The Unofficial "Ask a Stupid Question" Thread

I started moving some stuff to sections as their own threads starting from page one, only weird part is many of the first posts at the time start with "stupid question", so we're going to look very low self esteem in search engines lol
 
If I get bored while working I'll pick through and move stuff too.

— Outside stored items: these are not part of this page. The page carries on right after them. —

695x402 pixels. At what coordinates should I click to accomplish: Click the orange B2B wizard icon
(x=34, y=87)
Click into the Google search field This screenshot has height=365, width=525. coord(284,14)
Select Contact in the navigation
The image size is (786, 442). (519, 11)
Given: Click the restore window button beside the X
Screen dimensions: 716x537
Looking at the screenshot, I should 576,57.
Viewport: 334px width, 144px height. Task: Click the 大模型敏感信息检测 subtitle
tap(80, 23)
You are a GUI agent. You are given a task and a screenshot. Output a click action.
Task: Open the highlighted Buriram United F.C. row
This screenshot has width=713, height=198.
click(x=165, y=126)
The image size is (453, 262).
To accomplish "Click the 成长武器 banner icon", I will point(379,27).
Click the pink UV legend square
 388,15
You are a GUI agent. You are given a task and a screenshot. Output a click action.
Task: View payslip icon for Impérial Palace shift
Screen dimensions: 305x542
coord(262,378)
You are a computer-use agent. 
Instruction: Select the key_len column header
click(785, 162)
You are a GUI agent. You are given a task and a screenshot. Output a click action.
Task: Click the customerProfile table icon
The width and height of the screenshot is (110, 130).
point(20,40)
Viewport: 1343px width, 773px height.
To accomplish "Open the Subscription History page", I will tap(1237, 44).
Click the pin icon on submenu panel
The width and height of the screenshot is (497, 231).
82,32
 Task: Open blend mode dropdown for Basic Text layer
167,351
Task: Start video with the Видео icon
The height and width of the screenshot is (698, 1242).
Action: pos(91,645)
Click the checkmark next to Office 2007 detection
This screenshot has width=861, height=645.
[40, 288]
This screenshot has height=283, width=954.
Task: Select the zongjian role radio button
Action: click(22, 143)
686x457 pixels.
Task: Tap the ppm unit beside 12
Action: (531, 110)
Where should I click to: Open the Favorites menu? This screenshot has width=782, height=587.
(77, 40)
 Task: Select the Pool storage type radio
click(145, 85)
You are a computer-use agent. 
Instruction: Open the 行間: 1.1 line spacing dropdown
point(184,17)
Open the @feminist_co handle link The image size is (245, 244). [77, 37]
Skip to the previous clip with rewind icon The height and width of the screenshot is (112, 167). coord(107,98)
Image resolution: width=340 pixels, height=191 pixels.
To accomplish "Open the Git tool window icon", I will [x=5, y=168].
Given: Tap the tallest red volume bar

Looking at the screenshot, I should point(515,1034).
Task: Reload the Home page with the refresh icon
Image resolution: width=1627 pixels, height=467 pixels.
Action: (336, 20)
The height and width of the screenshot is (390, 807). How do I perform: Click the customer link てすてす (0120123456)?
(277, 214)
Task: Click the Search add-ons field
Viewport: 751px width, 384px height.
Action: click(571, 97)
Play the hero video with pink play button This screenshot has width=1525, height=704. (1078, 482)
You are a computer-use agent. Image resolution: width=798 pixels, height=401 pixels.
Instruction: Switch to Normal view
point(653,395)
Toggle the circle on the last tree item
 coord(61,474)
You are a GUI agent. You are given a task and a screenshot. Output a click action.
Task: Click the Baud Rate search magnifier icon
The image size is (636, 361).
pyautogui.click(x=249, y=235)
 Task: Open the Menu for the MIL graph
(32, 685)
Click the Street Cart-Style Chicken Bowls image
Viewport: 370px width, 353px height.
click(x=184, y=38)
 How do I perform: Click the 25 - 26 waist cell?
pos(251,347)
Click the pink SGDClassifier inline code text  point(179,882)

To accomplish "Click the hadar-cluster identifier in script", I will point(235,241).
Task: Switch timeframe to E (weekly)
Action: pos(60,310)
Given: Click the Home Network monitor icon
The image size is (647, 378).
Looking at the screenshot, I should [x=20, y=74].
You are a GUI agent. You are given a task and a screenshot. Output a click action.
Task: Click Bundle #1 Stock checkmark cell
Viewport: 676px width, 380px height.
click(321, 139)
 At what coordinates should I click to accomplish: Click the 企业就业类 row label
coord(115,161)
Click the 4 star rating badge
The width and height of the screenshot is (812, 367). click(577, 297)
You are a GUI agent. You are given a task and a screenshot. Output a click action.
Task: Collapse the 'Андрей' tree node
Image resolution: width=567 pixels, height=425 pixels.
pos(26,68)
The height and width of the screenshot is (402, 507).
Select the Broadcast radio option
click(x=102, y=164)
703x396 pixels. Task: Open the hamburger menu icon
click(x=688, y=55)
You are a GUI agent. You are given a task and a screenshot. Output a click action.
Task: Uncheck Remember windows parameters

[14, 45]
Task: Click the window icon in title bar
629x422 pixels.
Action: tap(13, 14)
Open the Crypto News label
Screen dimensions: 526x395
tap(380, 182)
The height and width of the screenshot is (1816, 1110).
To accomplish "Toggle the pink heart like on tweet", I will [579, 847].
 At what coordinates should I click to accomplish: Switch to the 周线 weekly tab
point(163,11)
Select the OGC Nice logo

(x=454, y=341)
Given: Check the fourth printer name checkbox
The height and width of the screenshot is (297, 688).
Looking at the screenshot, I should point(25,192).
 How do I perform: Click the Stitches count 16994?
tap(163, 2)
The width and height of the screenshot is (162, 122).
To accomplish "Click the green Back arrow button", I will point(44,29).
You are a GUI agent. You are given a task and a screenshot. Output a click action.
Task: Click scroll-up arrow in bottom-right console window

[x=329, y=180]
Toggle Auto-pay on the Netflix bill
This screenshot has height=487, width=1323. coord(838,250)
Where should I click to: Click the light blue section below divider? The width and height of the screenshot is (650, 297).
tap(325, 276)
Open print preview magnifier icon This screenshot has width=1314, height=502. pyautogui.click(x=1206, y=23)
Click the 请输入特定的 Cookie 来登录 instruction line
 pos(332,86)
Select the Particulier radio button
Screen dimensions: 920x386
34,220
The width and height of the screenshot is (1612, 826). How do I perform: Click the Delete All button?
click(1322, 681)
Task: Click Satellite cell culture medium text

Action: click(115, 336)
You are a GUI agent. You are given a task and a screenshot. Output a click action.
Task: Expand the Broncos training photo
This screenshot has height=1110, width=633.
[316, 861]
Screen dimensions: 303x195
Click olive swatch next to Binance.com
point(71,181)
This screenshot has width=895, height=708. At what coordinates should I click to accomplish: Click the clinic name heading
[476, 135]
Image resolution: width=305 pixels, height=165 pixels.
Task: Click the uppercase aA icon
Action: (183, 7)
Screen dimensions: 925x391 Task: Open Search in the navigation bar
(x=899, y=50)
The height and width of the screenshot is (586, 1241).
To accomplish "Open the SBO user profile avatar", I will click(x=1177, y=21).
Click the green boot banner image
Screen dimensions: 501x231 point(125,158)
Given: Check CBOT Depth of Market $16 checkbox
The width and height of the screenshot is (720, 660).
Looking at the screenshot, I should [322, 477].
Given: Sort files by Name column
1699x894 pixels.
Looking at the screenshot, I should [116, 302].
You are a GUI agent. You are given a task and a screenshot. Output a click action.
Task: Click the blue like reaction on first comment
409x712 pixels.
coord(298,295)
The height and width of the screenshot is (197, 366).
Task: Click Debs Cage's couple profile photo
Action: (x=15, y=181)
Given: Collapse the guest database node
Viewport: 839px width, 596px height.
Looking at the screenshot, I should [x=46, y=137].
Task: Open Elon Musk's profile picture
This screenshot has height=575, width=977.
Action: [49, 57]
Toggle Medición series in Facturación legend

Work... ugh... guess that means I have to be an adult now and go to bed...
 
I started moving some stuff to sections as their own threads starting from page one, only weird part is many of the first posts at the time start with "stupid question", so we're going to look very low self esteem in search engines lol
You could probably do as TSTSNBN did and filter the phrase out. :rofl:
 
Impossible just like not being able to let us edit posts over there still.
 
They know we would have nuked their site, lol.
 
New stupid question, when is the correct time to reset the trip odometer? When the car is moving or when it's sitting still? I thought I'd read before that only when the car is moving but then someone here (can't remember where) said that it's only when not moving. I have new gears in there so I'm not so worried about breaking old brittle gears but I'd still like to know if there's a definitive answer.
 
It's been said that the odometer gears break most often when resetting the trip odometer while the vehicle is moving. This is presumably due to the stepper motor trying to advance one half of the gearset, while the trip reset mechanism locks the other half.
 
^ yup.

That's how I broke mine. Pulled out of the fuel island and reset it while I was moving.
 
If resetting the odometer at speed breaks the gear the gear was on the verge of breaking sooner or later anyway. The gear that fails is in constant mesh with the main odometer gears, and all you’re doing pressing the reset is moving the freewheeling trip gears away, it never locks or binds while in motion, but maybe there’s a shock component that gets to them.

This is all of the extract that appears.